= Inter-American Institute for Global Change Research =

The Inter-American Institute for Global Change Research (IAI) is an intergovernmental organization supported by 19 countries in the Americas, dedicated to pursuing the principles of scientific excellence, international cooperation, and the full and open exchange of scientific information to increase the understanding of global change phenomena (planetary-scale changes in the Earth system) and their socio-economic implications.

Recognizing the need to better understand the natural and social processes which drive large scale environmental change, the IAI encourages interactive exchanges between scientists and policy makers. The goal of the IAI is to augment scientific capacity in the region and to provide information to policy makers in a useful and timely manner. Its primary objective is to encourage research beyond the scope of national programs, by advancing comparative and focused studies based on scientific issues that are important to the region as a whole.

In January 2026, United States President Donald Trump announced that the United States would withdraw from the organization.

==Background==

As evidenced by the participation of most of the world's leaders in the United Nations Conference on Environment and Development (UNCED) in Rio de Janeiro, Brazil, June 1992, the phenomenon of global change was perceived as one of the most critical challenges facing the world today. Physical and socio-economic evidence of global change related phenomena such as ozone depletion, loss of biological diversity and changes in rainfall patterns and intensity, can be found in all areas of the world. Regardless of whether the particular phenomenon is natural or human-induced, its effects often cross geopolitical borders. Thus, many environmental issues must be addressed scientifically as global or regional problems, with steps towards mitigation or alleviation taken at a national level.

==History==

In response to the plea of a regional approach entity to address global change issues, sixteen nations in the Americas signed the Agreement establishing the Inter-American Institute for Global Change Research on May 13, 1992, in Montevideo, Uruguay. The treaty has been ratified by all 16 signatories and has been acceded to by three other American nations. The agreement came into force on March 12, 1994, thus creating the IAI.

To accomplish IAI's mission and goals, in 1993 contributing scientists and science managers of the region crafted an initial Science Agenda.
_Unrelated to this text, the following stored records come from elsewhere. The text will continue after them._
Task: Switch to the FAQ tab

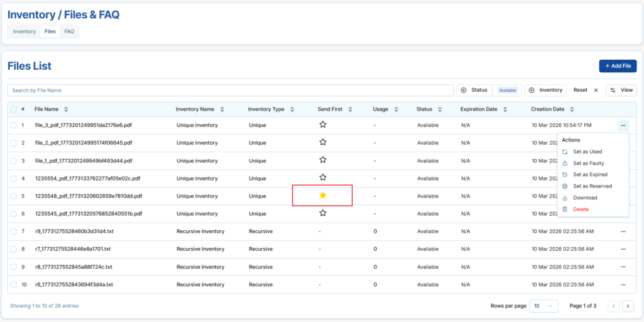Action: tap(69, 31)
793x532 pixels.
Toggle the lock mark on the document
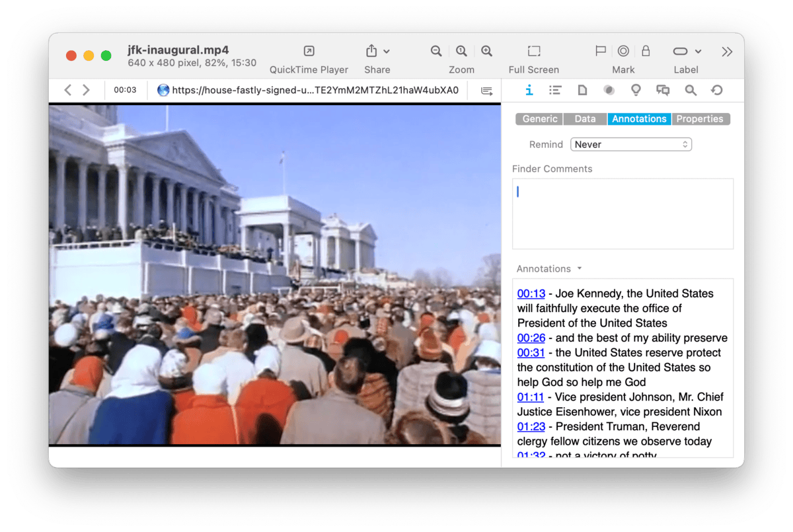pos(646,52)
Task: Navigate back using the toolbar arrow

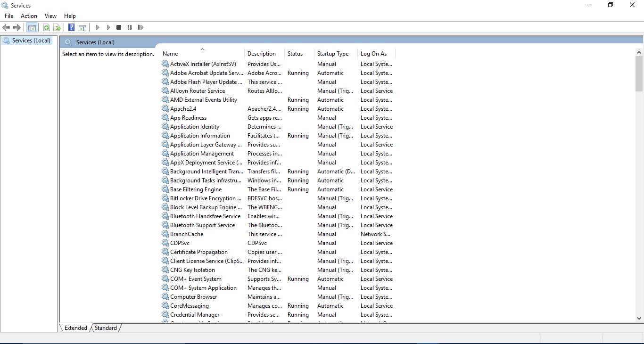Action: [6, 27]
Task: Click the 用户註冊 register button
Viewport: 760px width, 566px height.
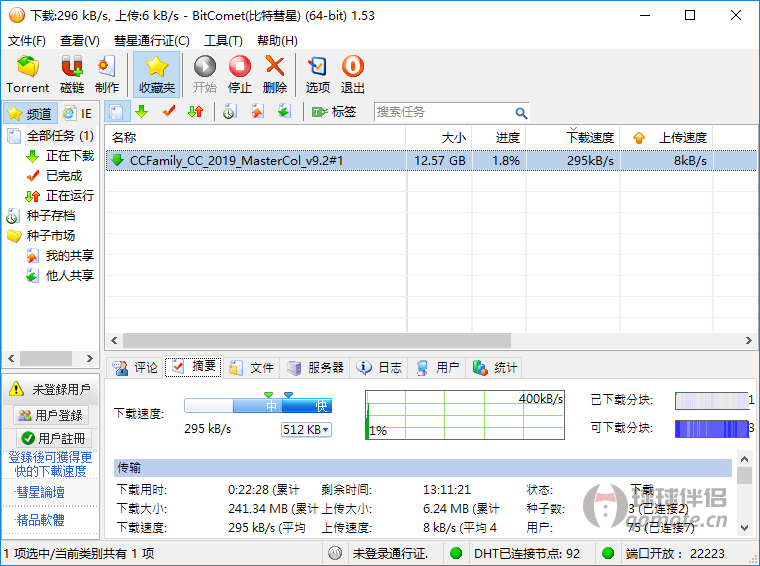Action: pyautogui.click(x=51, y=438)
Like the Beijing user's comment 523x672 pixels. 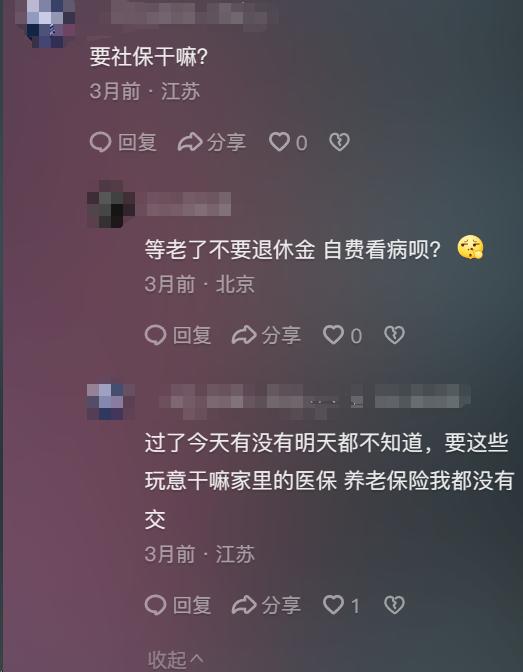tap(343, 335)
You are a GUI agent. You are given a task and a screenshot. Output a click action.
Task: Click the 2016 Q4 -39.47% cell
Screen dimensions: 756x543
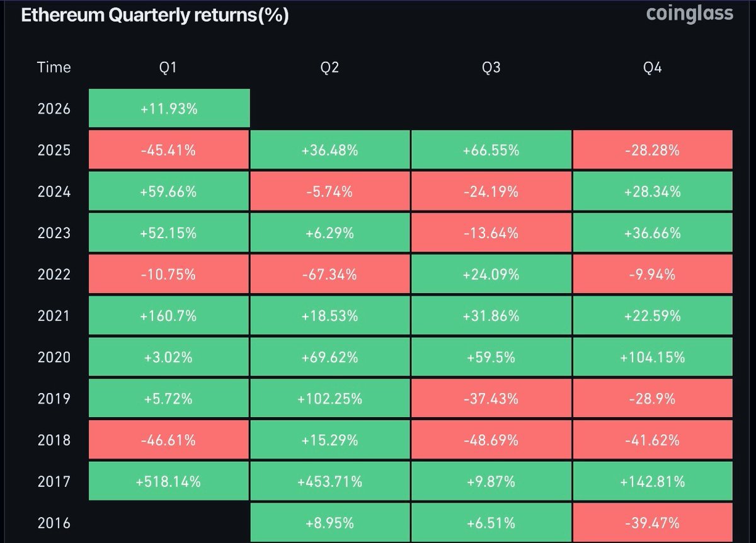(x=653, y=523)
In 1997, in response to the evolving regional priorities, the IAI Scientific Advisory Committee revised the initial Science Agenda, re-arranged it and included new pressing issues in the current IAI Science Agenda.

Each member country participating in the IAI benefits from the enhancement of regional relationships, the establishment of new institutional arrangements, open exchange of scientific data, and information generated by the institute's research programs, and the implementation of IAI Training and Education Programs.

The United States National Science Foundation hosted the first IAI Secretariat from September 1994 until September 1996. Currently, the IAI Directorate is located in the City of Knowledge in Clayton, Panama.